*** Passage for review ***

Mr Justice Eady defends the way his judgments have shaped a law of privacy (in a private speech given in February and released last week).

A sorry state

Fresh evidence of the neutering of the British media emerges in former New Statesman editor JohnKampfner’s book Freedom For Sale, review copies of which are in circulation. Kampfner, a former Today programme journalist who fell out with the BBC over his claims that the post-Hutton corporation has gone soft, interviews an unnamed former newspaper reporter now working for the Government. The poacher-turned-gamekeeper laughs in Kampfner’s face at the notion that the media has the Government at bay: “I reckon on any given day you’ll be lucky to find out 1 per cent.”

Festival frustration

One of the sideshows at this year’s Edinburgh Festival is the debate on the future of the Scottish press as agents and artists looking for coverage of their acts tear their hair out at the lack of reviewers venturing out from their overstretched arts desks. One rumour suggests a consortium is being organised to unite beleaguered Glasgow and Edinburgh papers into a single Scottish title.

*** End of Passage for review ***
*** Recorded data ***

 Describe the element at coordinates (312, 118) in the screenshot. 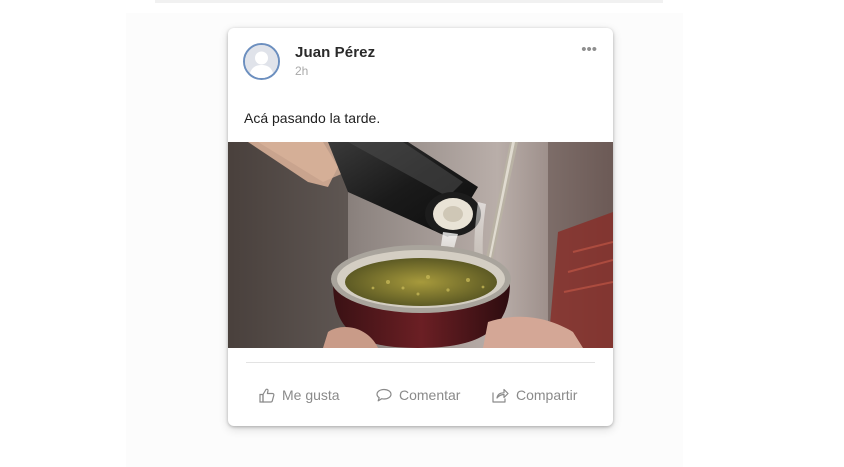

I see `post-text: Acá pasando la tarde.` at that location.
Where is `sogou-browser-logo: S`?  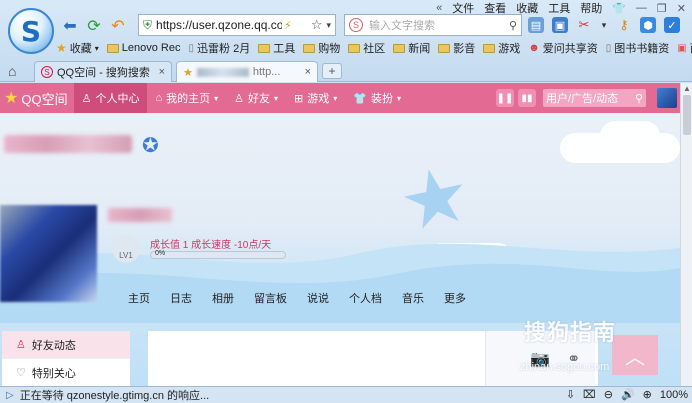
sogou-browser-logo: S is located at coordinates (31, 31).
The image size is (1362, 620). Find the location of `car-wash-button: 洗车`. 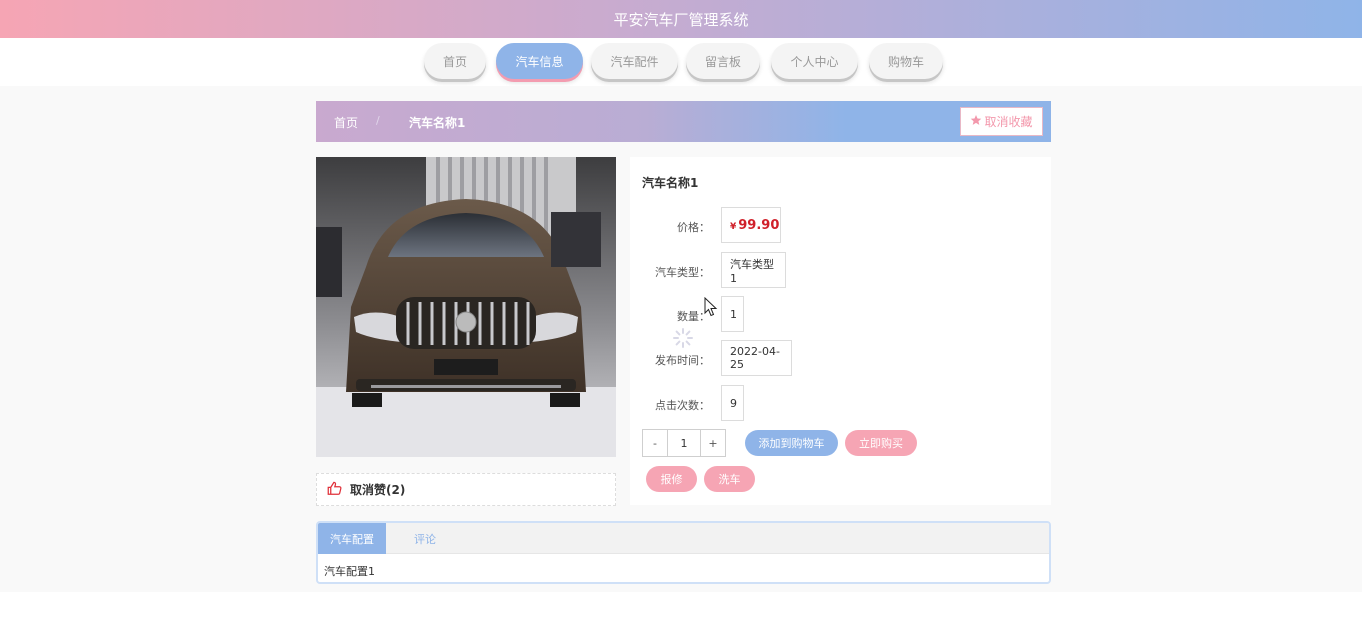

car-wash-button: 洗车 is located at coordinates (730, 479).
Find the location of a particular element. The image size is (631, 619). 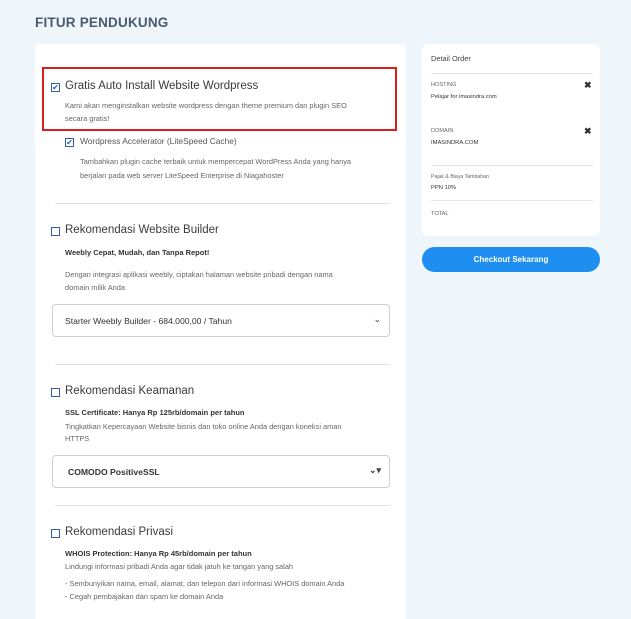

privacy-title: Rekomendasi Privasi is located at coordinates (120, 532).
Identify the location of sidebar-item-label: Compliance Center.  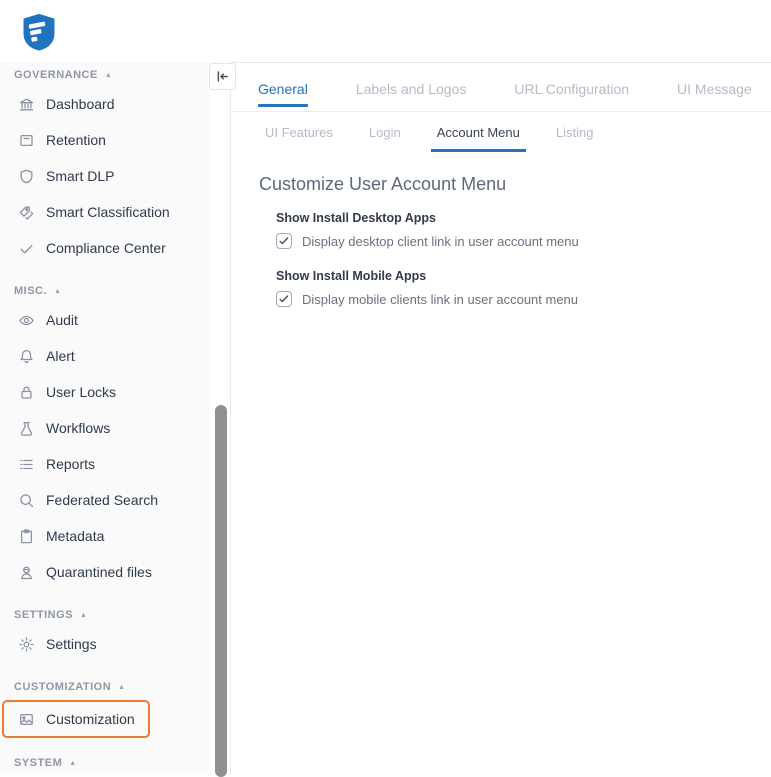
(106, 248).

*** End of Recorded data ***

**What you will do**.
In the media column:
(a) In what month was Mr Justice Eady's private speech given?
(b) What is the title of Kampfner's book?
(c) According to the rumour, which papers would a consortium unite into a single Scottish title?
Rely on the text alone.

**Response to the exercise**.
(a) February
(b) Freedom For Sale
(c) Glasgow and Edinburgh papers